At Udupi Upahar (Moosapet), the picture was different in character but equally serious. This is nominally a vegetarian restaurant — the name references the Udupi culinary tradition of South Karnataka, typically associated with pure-veg fare — yet the inspection found cooked veg biryani, rice, batter, paneer, manchurian, and dough stored improperly inside freezers. Improper freezer storage matters because temperature abuse accelerates microbial growth; cooked starchy foods like rice and biryani are particularly high-risk for Bacillus cereus contamination if not held at correct temperatures.

The kitchen had slippery flooring and clogged drains filled with food waste — conditions that create both physical injury risk for workers and a breeding environment for pathogens. More critically, inspectors found cockroach infestation and flies in the kitchen area. Food handlers were working without hairnets or masks. The establishment's FSSAI licence had expired, making it, like Gismat Jail Mandi, an unlicensed operator at the time of inspection. Stale veg biryani and manchurian were discarded immediately, and the premises were ordered closed.

Why this matters for clean-label and health-conscious diners

For readers who seek out vegetarian, vegan, or Jain-friendly restaurants, the Udupi Upahar case is a pointed reminder that a restaurant's cuisine identity — in this case, a vegetarian South Indian format — does not guarantee safe or hygienic food handling. Cockroach infestation and expired licences are not niche concerns; they indicate systemic failures in basic food safety management that affect every dish leaving the kitchen, regardless of how clean the menu sounds.

The FSSAI licensing requirement exists precisely to create a baseline of accountability. Under the FSS Act, any food business with an annual turnover above ₹12 lakh must hold a central or state licence; smaller operators require at minimum a registration certificate. Operating without either is a criminal offence under Section 63 of the Act, punishable by imprisonment of up to six months and a fine of up to ₹5 lakh. Whether CMC will pursue prosecution beyond the show-cause notice and closure order is not yet clear from the available reporting.

What is also worth noting: neither establishment appears in FSSAI's public-facing FoSCoS (Food Safety Compliance System) portal as a licensed operator — which, if confirmed, would be consistent with the CMC's finding of no valid licence. Diners can use FoSCoS to verify whether a restaurant holds a current FSSAI licence before eating there, though the database's completeness for small local eateries is uneven.

What diners and home cooks should do

Verify before you visit. FSSAI requires all licensed food businesses to display their licence certificate prominently at the premises. If you cannot see a licence number on the wall or on the menu, ask. A legitimate operator will not hesitate to show it.
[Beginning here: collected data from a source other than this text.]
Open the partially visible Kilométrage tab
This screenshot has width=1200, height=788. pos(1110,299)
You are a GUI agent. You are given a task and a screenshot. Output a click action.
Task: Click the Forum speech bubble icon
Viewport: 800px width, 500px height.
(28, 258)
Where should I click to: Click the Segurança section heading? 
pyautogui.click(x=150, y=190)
You can cross-check the licence number on FoSCoS to confirm it is current and not expired.

For non-vegetarian food specifically, unlabelled raw meat is a red flag that extends beyond regulatory compliance. Labelling requirements exist so that staff — and ultimately customers — can verify species, source, and storage date. Unlabelled chicken, mutton, and fish in a commercial kitchen suggests no traceability system is in place, which makes it impossible to identify the source of a foodborne illness outbreak after the fact.
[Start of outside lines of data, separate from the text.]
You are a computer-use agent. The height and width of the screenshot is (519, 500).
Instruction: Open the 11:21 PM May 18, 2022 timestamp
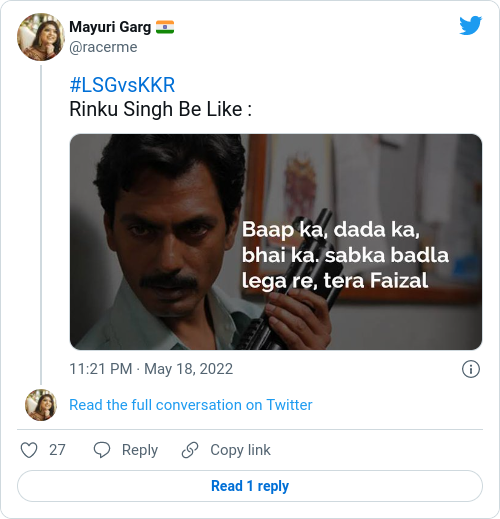151,369
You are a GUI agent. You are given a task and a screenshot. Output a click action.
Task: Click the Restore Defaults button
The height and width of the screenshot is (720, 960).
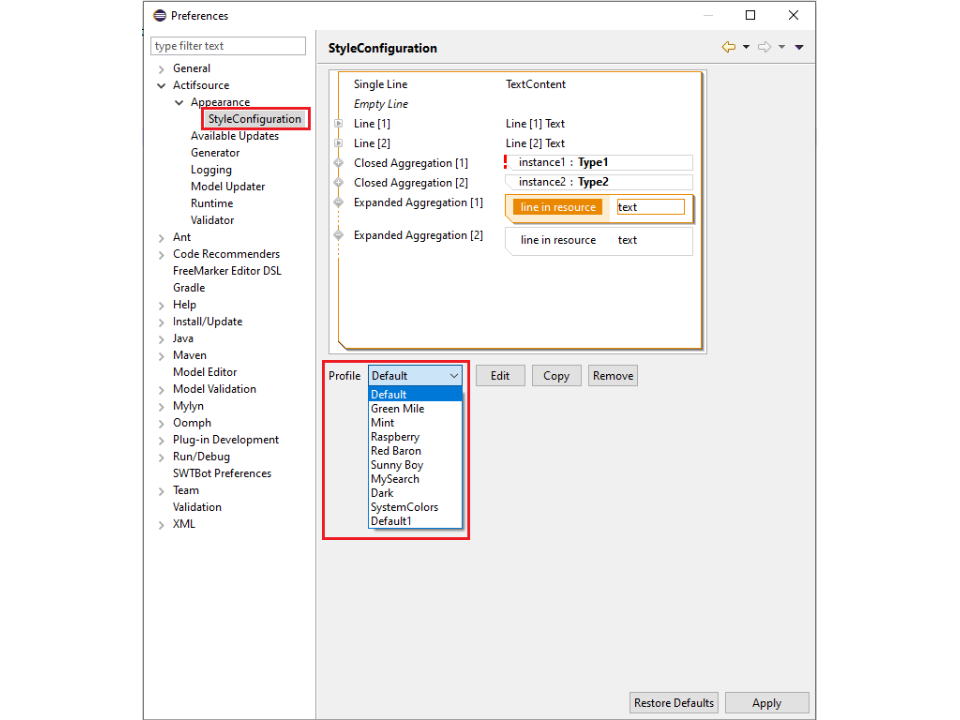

If you are ordering cooked rice, biryani, or starchy dishes from any takeaway or restaurant, ask how long the food has been sitting. Cooked rice left at room temperature for more than two hours enters the bacterial danger zone. This is not a clean-label issue unique to Hyderabad — it is a universal food safety principle that the Udupi Upahar case illustrates with uncomfortable clarity.
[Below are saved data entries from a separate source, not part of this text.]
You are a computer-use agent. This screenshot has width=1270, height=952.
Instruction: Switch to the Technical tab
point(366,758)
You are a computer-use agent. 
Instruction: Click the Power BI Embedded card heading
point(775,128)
Finally, CMC's action here was triggered by a surprise inspection, not a consumer complaint — at least as reported. But consumer complaints to FSSAI (via the Food Safety Connect app or the 1800-11-4000 helpline) remain one of the most direct ways to flag a suspect establishment. Regulators cannot inspect every kitchen; diners who notice visible hygiene failures have a practical mechanism to escalate them.